— Your goal —
Reproduce all of the entries below, substituting "assistant" for each occurrence of "agent" and leaving everything else unchanged.

↓

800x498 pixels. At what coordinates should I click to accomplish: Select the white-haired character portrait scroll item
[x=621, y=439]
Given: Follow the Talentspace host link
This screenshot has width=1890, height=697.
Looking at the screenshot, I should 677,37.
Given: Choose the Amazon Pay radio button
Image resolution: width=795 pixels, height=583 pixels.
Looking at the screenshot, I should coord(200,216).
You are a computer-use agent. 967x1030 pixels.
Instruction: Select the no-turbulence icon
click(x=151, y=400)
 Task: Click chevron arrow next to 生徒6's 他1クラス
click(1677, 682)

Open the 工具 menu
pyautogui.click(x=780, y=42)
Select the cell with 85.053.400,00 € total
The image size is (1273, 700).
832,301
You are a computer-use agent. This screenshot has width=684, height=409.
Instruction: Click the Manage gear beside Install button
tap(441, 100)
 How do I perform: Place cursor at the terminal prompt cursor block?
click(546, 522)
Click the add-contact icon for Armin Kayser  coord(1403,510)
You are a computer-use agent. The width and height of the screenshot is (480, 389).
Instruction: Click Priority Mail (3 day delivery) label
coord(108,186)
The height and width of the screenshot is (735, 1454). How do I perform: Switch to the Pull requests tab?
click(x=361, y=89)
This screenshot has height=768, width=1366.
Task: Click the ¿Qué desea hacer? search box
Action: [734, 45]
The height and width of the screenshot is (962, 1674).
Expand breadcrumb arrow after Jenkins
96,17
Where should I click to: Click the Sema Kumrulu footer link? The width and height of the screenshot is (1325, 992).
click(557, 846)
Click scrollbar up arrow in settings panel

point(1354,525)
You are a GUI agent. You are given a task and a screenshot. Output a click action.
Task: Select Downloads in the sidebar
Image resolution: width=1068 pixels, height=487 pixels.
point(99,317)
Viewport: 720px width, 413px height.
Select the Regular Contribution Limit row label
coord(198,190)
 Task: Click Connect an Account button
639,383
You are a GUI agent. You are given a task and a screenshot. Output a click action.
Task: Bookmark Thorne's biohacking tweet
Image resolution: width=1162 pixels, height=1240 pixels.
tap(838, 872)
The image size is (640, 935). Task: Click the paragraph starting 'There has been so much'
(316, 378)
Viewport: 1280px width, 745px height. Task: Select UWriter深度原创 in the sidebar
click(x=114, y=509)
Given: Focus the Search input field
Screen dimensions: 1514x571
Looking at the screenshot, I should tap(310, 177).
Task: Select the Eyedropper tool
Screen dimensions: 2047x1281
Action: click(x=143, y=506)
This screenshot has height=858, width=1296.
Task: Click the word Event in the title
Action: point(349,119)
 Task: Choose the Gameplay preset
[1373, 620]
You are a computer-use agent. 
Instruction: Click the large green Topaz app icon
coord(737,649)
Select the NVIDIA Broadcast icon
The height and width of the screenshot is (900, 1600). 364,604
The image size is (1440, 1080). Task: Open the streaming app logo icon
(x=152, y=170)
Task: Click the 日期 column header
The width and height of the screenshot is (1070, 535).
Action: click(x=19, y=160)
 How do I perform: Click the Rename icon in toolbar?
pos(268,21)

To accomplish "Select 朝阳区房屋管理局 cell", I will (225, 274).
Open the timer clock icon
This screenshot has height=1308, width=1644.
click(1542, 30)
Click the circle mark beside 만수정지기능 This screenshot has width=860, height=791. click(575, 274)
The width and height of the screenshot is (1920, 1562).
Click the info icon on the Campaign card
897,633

↑

— Response to the exercise —
800x498 pixels. At what coordinates should I click to accomplish: Select the white-haired character portrait scroll item
[x=621, y=439]
Given: Follow the Talentspace host link
This screenshot has width=1890, height=697.
Looking at the screenshot, I should 677,37.
Given: Choose the Amazon Pay radio button
Image resolution: width=795 pixels, height=583 pixels.
Looking at the screenshot, I should coord(200,216).
You are a computer-use assistant. 967x1030 pixels.
Instruction: Select the no-turbulence icon
click(x=151, y=400)
 Task: Click chevron arrow next to 生徒6's 他1クラス
click(1677, 682)

Open the 工具 menu
pyautogui.click(x=780, y=42)
Select the cell with 85.053.400,00 € total
The image size is (1273, 700).
832,301
You are a computer-use assistant. This screenshot has width=684, height=409.
Instruction: Click the Manage gear beside Install button
tap(441, 100)
 How do I perform: Place cursor at the terminal prompt cursor block?
click(546, 522)
Click the add-contact icon for Armin Kayser  coord(1403,510)
You are a computer-use assistant. The width and height of the screenshot is (480, 389).
Instruction: Click Priority Mail (3 day delivery) label
coord(108,186)
The height and width of the screenshot is (735, 1454). How do I perform: Switch to the Pull requests tab?
click(x=361, y=89)
This screenshot has height=768, width=1366.
Task: Click the ¿Qué desea hacer? search box
Action: [734, 45]
The height and width of the screenshot is (962, 1674).
Expand breadcrumb arrow after Jenkins
96,17
Where should I click to: Click the Sema Kumrulu footer link? The width and height of the screenshot is (1325, 992).
click(557, 846)
Click scrollbar up arrow in settings panel

point(1354,525)
You are a GUI assistant. You are given a task and a screenshot. Output a click action.
Task: Select Downloads in the sidebar
Image resolution: width=1068 pixels, height=487 pixels.
point(99,317)
Viewport: 720px width, 413px height.
Select the Regular Contribution Limit row label
coord(198,190)
 Task: Click Connect an Account button
639,383
You are a GUI assistant. You are given a task and a screenshot. Output a click action.
Task: Bookmark Thorne's biohacking tweet
Image resolution: width=1162 pixels, height=1240 pixels.
tap(838, 872)
The image size is (640, 935). Task: Click the paragraph starting 'There has been so much'
(316, 378)
Viewport: 1280px width, 745px height. Task: Select UWriter深度原创 in the sidebar
click(x=114, y=509)
Given: Focus the Search input field
Screen dimensions: 1514x571
Looking at the screenshot, I should tap(310, 177).
Task: Select the Eyedropper tool
Screen dimensions: 2047x1281
Action: click(x=143, y=506)
This screenshot has height=858, width=1296.
Task: Click the word Event in the title
Action: point(349,119)
 Task: Choose the Gameplay preset
[1373, 620]
You are a computer-use assistant. 
Instruction: Click the large green Topaz app icon
coord(737,649)
Select the NVIDIA Broadcast icon
The height and width of the screenshot is (900, 1600). 364,604
The image size is (1440, 1080). Task: Open the streaming app logo icon
(x=152, y=170)
Task: Click the 日期 column header
The width and height of the screenshot is (1070, 535).
Action: click(x=19, y=160)
 How do I perform: Click the Rename icon in toolbar?
pos(268,21)

To accomplish "Select 朝阳区房屋管理局 cell", I will (225, 274).
Open the timer clock icon
This screenshot has height=1308, width=1644.
click(1542, 30)
Click the circle mark beside 만수정지기능 This screenshot has width=860, height=791. click(575, 274)
The width and height of the screenshot is (1920, 1562).
Click the info icon on the Campaign card
897,633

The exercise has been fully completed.